### [Problem requirements]
Output each record below exactly, and include all of them.

####################

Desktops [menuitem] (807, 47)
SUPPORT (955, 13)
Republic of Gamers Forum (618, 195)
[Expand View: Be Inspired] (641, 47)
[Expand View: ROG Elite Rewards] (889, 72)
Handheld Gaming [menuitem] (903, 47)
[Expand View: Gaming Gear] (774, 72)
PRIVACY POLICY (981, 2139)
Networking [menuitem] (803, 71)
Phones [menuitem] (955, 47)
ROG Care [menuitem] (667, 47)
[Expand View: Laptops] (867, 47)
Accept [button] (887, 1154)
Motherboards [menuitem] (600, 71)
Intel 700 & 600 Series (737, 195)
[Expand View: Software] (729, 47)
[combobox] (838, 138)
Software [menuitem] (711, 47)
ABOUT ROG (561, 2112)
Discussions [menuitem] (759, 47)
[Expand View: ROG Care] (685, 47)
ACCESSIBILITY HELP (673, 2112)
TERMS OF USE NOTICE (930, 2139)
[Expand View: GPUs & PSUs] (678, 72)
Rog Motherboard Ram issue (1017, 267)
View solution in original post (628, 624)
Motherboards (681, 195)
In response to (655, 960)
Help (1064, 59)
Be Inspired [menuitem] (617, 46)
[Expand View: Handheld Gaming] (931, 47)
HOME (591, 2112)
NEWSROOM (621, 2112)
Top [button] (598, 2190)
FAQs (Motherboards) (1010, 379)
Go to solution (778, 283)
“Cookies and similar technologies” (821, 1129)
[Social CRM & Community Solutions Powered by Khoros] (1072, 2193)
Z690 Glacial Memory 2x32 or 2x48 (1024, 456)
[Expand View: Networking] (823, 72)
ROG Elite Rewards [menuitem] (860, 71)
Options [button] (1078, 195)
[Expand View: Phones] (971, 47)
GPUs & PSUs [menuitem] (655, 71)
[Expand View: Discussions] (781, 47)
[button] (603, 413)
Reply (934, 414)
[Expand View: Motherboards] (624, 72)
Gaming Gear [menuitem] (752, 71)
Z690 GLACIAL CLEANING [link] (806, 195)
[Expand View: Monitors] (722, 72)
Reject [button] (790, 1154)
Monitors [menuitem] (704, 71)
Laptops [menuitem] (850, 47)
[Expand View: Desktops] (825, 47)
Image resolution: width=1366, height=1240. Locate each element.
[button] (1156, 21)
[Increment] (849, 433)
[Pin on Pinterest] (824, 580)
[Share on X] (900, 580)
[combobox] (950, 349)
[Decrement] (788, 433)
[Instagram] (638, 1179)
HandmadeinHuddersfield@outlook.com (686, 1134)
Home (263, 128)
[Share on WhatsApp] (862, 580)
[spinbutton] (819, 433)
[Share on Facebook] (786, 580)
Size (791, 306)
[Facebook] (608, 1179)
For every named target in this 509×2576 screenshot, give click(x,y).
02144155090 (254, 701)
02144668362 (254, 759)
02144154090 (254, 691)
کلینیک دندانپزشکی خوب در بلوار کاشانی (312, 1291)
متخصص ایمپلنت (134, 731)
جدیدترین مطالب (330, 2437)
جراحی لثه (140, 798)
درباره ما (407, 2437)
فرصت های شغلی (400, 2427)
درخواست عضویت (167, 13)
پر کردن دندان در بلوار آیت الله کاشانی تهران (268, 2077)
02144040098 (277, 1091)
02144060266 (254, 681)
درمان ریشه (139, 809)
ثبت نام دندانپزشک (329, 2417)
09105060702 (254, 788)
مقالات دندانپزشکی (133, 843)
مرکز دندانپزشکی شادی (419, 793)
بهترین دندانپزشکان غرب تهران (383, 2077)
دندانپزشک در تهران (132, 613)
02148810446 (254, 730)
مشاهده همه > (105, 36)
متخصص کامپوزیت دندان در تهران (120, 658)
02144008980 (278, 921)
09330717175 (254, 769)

####################

### [Written answer]
Desktops [menuitem] (807, 47)
SUPPORT (955, 13)
Republic of Gamers Forum (618, 195)
[Expand View: Be Inspired] (641, 47)
[Expand View: ROG Elite Rewards] (889, 72)
Handheld Gaming [menuitem] (903, 47)
[Expand View: Gaming Gear] (774, 72)
PRIVACY POLICY (981, 2139)
Networking [menuitem] (803, 71)
Phones [menuitem] (955, 47)
ROG Care [menuitem] (667, 47)
[Expand View: Laptops] (867, 47)
Accept [button] (887, 1154)
Motherboards [menuitem] (600, 71)
Intel 700 & 600 Series (737, 195)
[Expand View: Software] (729, 47)
[combobox] (838, 138)
Software [menuitem] (711, 47)
ABOUT ROG (561, 2112)
Discussions [menuitem] (759, 47)
[Expand View: ROG Care] (685, 47)
ACCESSIBILITY HELP (673, 2112)
TERMS OF USE NOTICE (930, 2139)
[Expand View: GPUs & PSUs] (678, 72)
Rog Motherboard Ram issue (1017, 267)
View solution in original post (628, 624)
Motherboards (681, 195)
In response to (655, 960)
Help (1064, 59)
Be Inspired [menuitem] (617, 46)
[Expand View: Handheld Gaming] (931, 47)
HOME (591, 2112)
NEWSROOM (621, 2112)
Top [button] (598, 2190)
FAQs (Motherboards) (1010, 379)
Go to solution (778, 283)
“Cookies and similar technologies” (821, 1129)
[Social CRM & Community Solutions Powered by Khoros] (1072, 2193)
Z690 Glacial Memory 2x32 or 2x48 (1024, 456)
[Expand View: Networking] (823, 72)
ROG Elite Rewards [menuitem] (860, 71)
Options [button] (1078, 195)
[Expand View: Phones] (971, 47)
GPUs & PSUs [menuitem] (655, 71)
[Expand View: Discussions] (781, 47)
[button] (603, 413)
Reply (934, 414)
[Expand View: Motherboards] (624, 72)
Gaming Gear [menuitem] (752, 71)
Z690 GLACIAL CLEANING [link] (806, 195)
[Expand View: Monitors] (722, 72)
Reject [button] (790, 1154)
Monitors [menuitem] (704, 71)
Laptops [menuitem] (850, 47)
[Expand View: Desktops] (825, 47)
Image resolution: width=1366, height=1240. Locate each element.
[button] (1156, 21)
[Increment] (849, 433)
[Pin on Pinterest] (824, 580)
[Share on X] (900, 580)
[combobox] (950, 349)
[Decrement] (788, 433)
[Instagram] (638, 1179)
HandmadeinHuddersfield@outlook.com (686, 1134)
Home (263, 128)
[Share on WhatsApp] (862, 580)
[spinbutton] (819, 433)
[Share on Facebook] (786, 580)
Size (791, 306)
[Facebook] (608, 1179)
For every named target in this 509×2576 screenshot, give click(x,y).
02144155090 (254, 701)
02144668362 (254, 759)
02144154090 (254, 691)
کلینیک دندانپزشکی خوب در بلوار کاشانی (312, 1291)
متخصص ایمپلنت (134, 731)
جدیدترین مطالب (330, 2437)
جراحی لثه (140, 798)
درباره ما (407, 2437)
فرصت های شغلی (400, 2427)
درخواست عضویت (167, 13)
پر کردن دندان در بلوار آیت الله کاشانی تهران (268, 2077)
02144040098 (277, 1091)
02144060266 (254, 681)
درمان ریشه (139, 809)
ثبت نام دندانپزشک (329, 2417)
09105060702 (254, 788)
مقالات دندانپزشکی (133, 843)
مرکز دندانپزشکی شادی (419, 793)
بهترین دندانپزشکان غرب تهران (383, 2077)
دندانپزشک در تهران (132, 613)
02148810446 (254, 730)
مشاهده همه > (105, 36)
متخصص کامپوزیت دندان در تهران (120, 658)
02144008980 (278, 921)
09330717175 (254, 769)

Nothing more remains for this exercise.